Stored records
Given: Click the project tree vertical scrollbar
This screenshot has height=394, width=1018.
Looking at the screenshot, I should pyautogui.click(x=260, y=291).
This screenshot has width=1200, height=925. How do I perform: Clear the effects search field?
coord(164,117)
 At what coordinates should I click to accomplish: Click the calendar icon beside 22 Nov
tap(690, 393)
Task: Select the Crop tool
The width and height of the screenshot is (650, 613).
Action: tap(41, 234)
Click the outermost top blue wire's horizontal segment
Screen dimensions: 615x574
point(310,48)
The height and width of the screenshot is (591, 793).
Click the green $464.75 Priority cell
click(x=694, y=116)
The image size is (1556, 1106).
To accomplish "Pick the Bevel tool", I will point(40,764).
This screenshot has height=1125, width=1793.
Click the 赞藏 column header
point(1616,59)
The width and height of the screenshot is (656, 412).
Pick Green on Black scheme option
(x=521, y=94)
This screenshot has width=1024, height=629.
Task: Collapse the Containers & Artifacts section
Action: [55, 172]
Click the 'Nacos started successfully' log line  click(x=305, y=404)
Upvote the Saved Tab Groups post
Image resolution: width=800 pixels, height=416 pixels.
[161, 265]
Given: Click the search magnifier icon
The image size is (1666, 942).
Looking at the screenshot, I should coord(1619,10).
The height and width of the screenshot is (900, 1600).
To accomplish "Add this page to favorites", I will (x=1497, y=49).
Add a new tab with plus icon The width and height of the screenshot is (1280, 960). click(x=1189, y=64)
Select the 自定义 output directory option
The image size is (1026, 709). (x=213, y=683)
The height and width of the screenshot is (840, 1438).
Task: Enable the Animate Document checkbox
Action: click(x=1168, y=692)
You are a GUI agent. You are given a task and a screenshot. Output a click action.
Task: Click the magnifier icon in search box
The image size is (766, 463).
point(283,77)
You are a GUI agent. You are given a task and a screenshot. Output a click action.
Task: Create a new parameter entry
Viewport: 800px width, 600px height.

**Task requirements**. Pick out the lines above that hold the string "will" and show them.

**Answer for the task**.
To accomplish "Pick the Bevel tool", I will point(40,764).
To accomplish "Add this page to favorites", I will (x=1497, y=49).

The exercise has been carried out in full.